*AIM OF THE EXERCISE:* Word for word, restate the records from their first line through the line with "You are a GUI", both ends included; omit each picture.
Segment Start: THE DATA
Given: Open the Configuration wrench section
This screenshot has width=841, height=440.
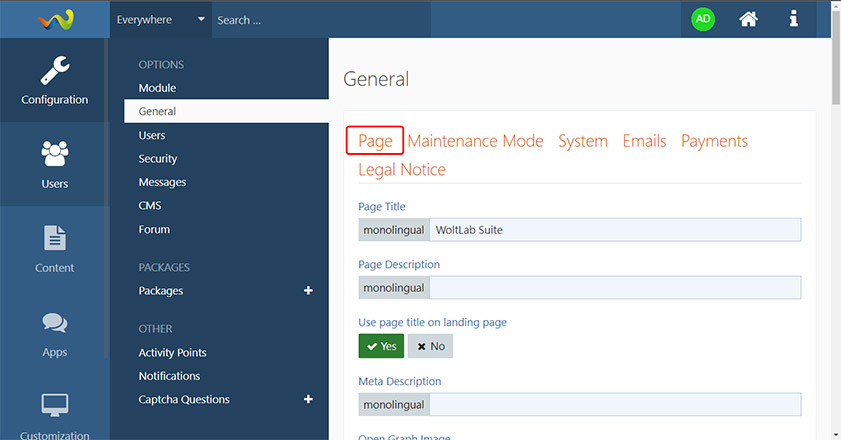Looking at the screenshot, I should (54, 80).
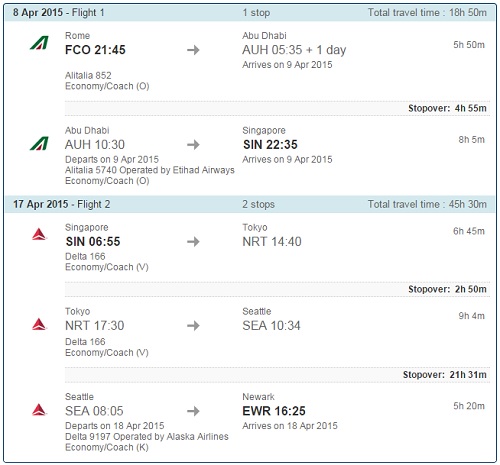Image resolution: width=500 pixels, height=465 pixels.
Task: Click Delta 9197 Operated by Alaska Airlines
Action: tap(147, 436)
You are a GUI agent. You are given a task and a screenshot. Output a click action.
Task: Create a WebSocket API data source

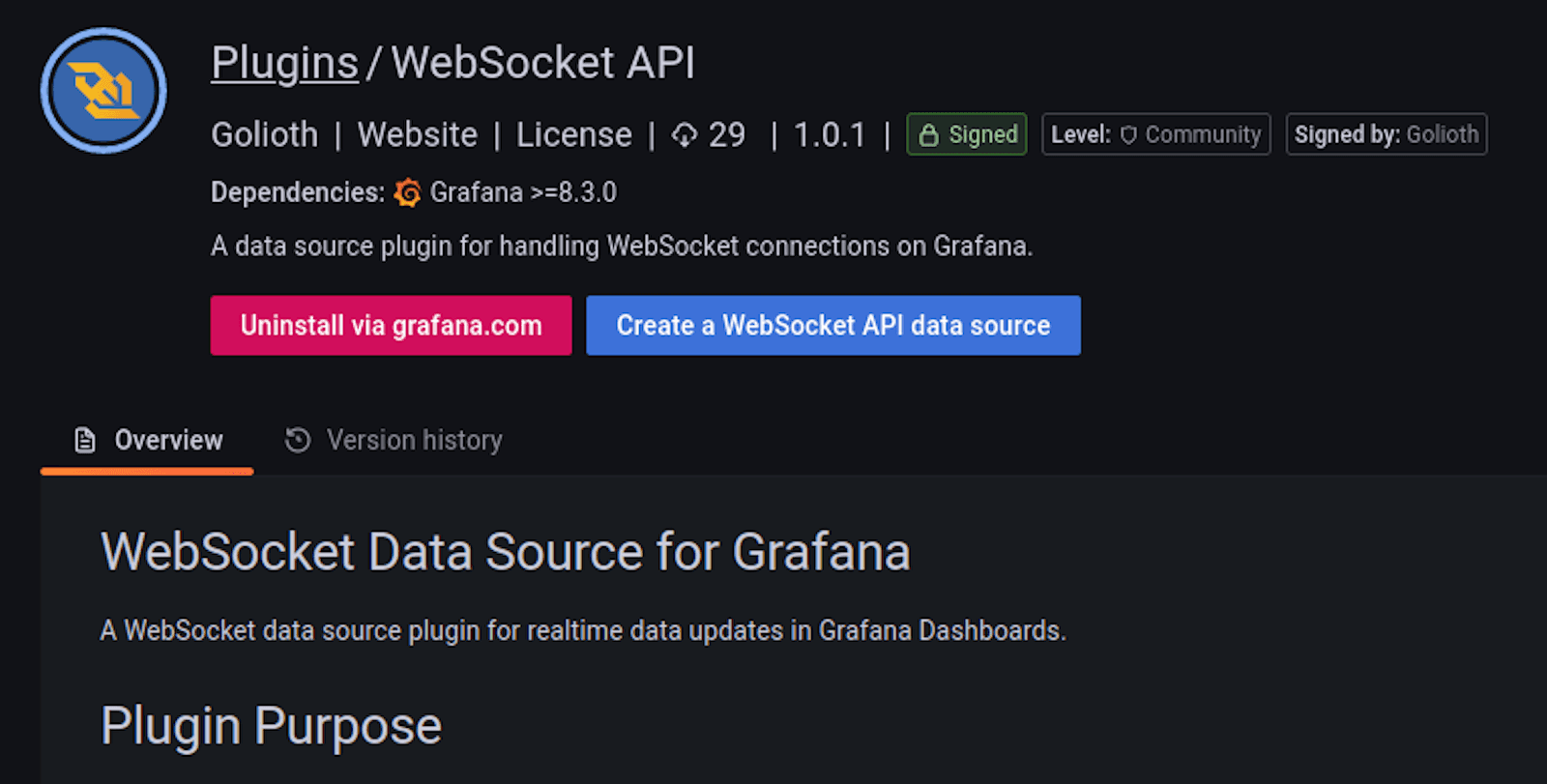[x=832, y=326]
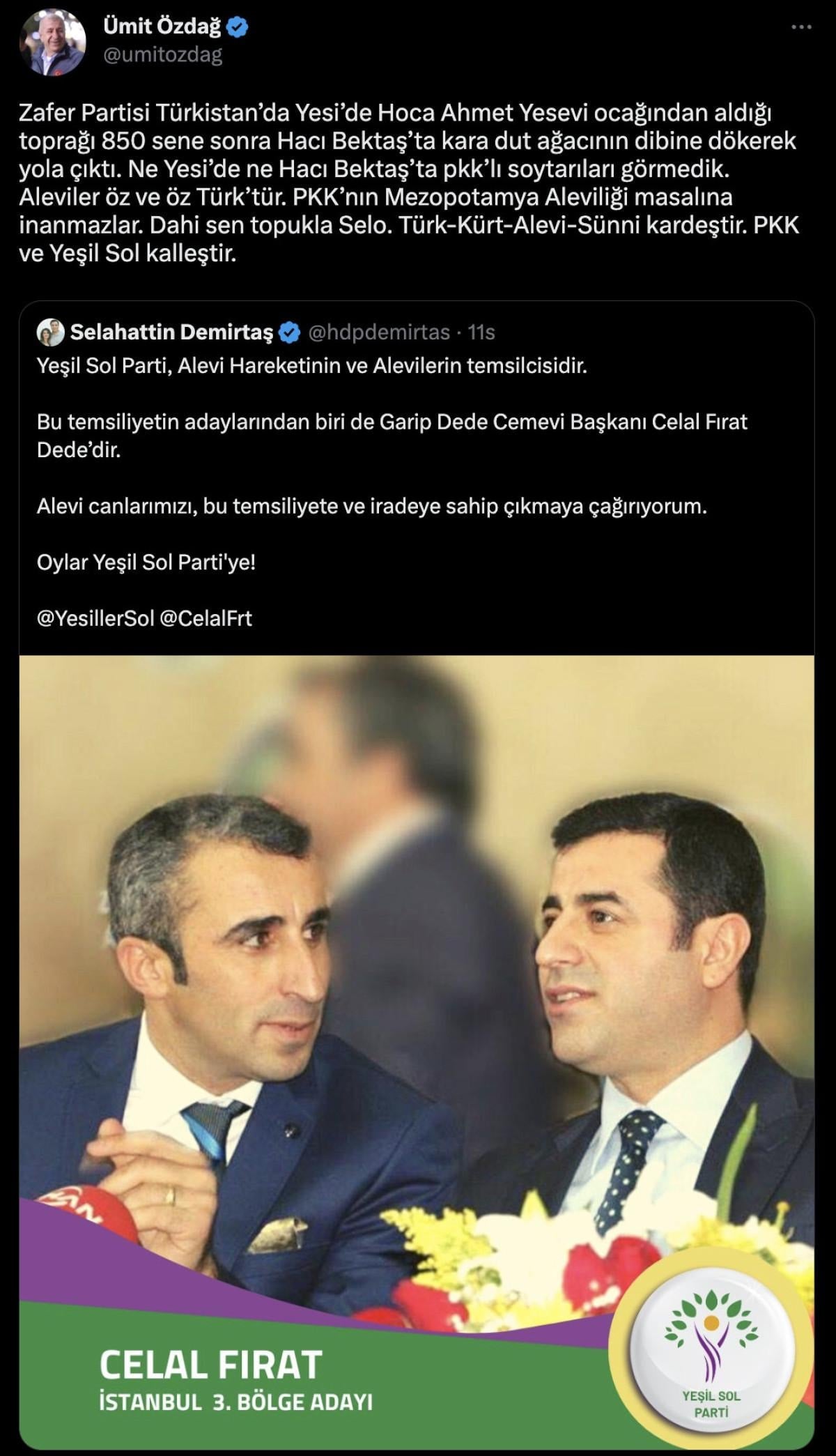This screenshot has height=1456, width=836.
Task: Click the 'Oylar Yeşil Sol Parti'ye!' line
Action: pos(146,562)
Segment End: THE DATA
*EXERCISE OUTPUT:*
Given: Open the Configuration wrench section
This screenshot has width=841, height=440.
Looking at the screenshot, I should (54, 80).
Image resolution: width=500 pixels, height=465 pixels.
Task: Click Delta 9197 Operated by Alaska Airlines
Action: tap(147, 436)
You are a GUI agent. You are given a task and a screenshot. Output a click action.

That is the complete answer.